Forget Challengers, if it’s steamy tennis action you’re looking for, comic Adam Riches has read your mind and put together a delightfully funny and poignant one-man play about mercurial talent and seventies icon Jimmy Connors. The atmosphere is tense, the stage is set up like half a tennis court with an anxious audience inspecting from above, and you can spy a beleaguered figure, draped in a towel, awaiting the call to action. He springs to life with a counterfeit vitality to continue being thrashed in a US Open he used to run. His cockiness does not waver, however, and he makes sure to remind us – in-between tennis ball thwacks – just how important and great he used to be; Jimmy Connors, the Brash Basher of Belleville, eight major titles, the coolest goddamn name on the planet… a total emotional wreck, a past it old man shunted onto the graveyard slot.
You do not just see Adam Riches playing a character here, you see Jimmy Connors in all his glory and ignominy. Riches performs like a man possessed, he bounds about the stage, almost leaping into the crowd at certain points, he puts his very soul into every hit of imaginary tennis balls. But the quieter moments make the show, and Riches channels all of Connors’ distress and trauma in long soliloquies, switching seamlessly from Connors to his mother and to his “two-mom” as they exist in Connors reminiscences. Your heart aches for him as he bears his soul; you will him once more unto the breach.
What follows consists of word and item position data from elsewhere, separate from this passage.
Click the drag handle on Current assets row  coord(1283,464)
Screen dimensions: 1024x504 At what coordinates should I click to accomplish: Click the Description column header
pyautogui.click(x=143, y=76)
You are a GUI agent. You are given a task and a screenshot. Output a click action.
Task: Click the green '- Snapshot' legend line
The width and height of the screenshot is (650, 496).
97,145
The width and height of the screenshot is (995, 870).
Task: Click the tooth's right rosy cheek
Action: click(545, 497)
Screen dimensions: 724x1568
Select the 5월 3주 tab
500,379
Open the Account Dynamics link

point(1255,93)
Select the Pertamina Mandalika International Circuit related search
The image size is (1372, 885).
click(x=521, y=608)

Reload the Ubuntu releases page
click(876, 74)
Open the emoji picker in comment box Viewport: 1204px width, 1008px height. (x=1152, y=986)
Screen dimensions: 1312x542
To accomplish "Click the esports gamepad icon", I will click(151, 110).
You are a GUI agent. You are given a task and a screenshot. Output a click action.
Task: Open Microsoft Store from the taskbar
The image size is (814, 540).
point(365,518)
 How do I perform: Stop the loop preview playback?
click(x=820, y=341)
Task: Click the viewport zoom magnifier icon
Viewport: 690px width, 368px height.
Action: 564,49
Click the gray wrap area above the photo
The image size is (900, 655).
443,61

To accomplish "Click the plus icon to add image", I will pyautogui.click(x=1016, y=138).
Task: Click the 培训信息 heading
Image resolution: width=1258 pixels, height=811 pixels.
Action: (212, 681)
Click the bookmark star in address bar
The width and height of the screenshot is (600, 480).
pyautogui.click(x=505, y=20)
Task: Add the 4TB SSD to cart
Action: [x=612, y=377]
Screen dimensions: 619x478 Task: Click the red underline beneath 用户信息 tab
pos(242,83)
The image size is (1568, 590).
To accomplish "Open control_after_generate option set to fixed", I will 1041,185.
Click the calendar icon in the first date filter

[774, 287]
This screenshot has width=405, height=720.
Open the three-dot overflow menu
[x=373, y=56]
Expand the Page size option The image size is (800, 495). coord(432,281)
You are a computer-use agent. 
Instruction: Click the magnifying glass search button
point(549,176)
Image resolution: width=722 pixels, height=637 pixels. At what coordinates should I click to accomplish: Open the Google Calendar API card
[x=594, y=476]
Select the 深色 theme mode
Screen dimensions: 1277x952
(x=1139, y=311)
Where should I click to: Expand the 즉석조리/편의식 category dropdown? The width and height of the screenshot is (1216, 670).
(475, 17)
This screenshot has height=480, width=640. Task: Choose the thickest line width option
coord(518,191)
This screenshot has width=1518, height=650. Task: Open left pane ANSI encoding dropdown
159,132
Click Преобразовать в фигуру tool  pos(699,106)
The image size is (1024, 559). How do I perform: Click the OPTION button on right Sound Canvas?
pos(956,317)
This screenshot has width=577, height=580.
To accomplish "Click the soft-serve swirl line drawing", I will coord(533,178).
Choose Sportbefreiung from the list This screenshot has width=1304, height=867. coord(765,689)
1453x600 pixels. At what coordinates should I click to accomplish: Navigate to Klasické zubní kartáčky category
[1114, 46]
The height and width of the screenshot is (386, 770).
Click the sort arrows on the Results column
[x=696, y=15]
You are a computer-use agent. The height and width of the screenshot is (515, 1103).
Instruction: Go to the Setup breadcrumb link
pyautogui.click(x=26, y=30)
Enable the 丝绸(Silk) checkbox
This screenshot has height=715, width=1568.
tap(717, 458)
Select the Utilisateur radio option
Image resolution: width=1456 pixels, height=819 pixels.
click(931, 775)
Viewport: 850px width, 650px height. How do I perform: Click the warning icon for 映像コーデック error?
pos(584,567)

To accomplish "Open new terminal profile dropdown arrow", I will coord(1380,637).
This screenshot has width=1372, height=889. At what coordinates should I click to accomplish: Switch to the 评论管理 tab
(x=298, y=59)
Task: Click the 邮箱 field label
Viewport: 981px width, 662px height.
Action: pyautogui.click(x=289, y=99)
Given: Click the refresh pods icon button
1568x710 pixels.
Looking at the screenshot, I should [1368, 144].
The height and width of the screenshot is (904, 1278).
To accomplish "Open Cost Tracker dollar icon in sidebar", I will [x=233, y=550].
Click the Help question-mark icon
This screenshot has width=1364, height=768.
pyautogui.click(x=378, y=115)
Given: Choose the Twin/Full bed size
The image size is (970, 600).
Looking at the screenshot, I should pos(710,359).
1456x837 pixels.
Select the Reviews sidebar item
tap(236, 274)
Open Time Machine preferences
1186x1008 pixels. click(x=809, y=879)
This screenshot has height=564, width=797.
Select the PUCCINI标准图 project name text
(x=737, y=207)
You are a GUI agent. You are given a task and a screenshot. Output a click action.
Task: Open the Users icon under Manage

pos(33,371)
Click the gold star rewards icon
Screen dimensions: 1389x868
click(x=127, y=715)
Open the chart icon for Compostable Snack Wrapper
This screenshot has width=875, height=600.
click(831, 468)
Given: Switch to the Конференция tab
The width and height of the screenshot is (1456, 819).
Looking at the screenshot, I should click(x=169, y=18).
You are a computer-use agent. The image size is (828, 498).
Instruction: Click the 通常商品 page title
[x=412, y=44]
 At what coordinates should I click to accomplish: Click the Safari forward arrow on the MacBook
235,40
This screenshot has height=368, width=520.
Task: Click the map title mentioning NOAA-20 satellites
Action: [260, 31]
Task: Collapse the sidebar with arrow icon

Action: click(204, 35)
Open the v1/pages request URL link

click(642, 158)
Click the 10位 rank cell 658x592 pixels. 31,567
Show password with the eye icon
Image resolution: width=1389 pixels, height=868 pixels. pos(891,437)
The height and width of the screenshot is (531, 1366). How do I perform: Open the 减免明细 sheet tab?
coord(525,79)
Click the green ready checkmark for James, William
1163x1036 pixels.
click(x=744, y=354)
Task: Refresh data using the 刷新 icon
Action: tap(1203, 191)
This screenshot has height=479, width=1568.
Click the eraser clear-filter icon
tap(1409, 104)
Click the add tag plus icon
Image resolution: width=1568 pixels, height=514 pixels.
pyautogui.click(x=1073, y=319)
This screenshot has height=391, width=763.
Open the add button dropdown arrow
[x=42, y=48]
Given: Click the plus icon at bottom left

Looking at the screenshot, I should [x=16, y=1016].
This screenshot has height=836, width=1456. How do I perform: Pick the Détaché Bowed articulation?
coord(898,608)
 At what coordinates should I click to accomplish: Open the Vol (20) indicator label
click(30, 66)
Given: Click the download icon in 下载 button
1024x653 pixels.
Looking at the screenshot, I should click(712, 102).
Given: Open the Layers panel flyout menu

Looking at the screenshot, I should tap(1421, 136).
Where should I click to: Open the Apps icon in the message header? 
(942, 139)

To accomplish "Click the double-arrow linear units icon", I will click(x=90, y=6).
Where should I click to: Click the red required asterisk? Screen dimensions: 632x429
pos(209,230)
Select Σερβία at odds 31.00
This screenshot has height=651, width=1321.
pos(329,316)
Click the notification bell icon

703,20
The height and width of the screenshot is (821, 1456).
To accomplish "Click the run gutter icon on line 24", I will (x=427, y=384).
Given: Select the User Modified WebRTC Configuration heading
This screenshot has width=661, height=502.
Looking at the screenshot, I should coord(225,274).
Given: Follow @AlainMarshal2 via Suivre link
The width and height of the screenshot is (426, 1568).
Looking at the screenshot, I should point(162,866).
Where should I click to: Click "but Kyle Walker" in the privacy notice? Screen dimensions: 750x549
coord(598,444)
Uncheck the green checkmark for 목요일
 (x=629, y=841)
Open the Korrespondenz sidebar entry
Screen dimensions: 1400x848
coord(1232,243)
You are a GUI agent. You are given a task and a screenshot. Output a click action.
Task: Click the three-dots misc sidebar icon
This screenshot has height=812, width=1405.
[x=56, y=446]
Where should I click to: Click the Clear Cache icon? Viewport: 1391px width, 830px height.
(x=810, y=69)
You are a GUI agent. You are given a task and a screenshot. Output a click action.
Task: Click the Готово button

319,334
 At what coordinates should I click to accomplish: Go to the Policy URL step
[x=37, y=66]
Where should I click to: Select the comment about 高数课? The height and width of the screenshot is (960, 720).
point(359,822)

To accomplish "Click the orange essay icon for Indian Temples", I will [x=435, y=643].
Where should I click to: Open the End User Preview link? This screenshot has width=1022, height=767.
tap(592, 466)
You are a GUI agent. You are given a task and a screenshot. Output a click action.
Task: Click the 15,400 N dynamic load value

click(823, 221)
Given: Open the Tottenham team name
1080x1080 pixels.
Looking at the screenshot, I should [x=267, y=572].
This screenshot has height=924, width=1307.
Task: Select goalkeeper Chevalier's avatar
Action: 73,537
All this is played out with the occasional support of startling drumbeats which give the show a musical rhythm as it accelerates unrelentingly into an inspiring conclusion. Jimmy is an absolute treat, it grabs you with both hands and doesn’t let go, it demands and feeds off your your rapt attention. All you can do is accept its brilliance and applaud an absolutely spent looking Adam Riches, drenched in sweat.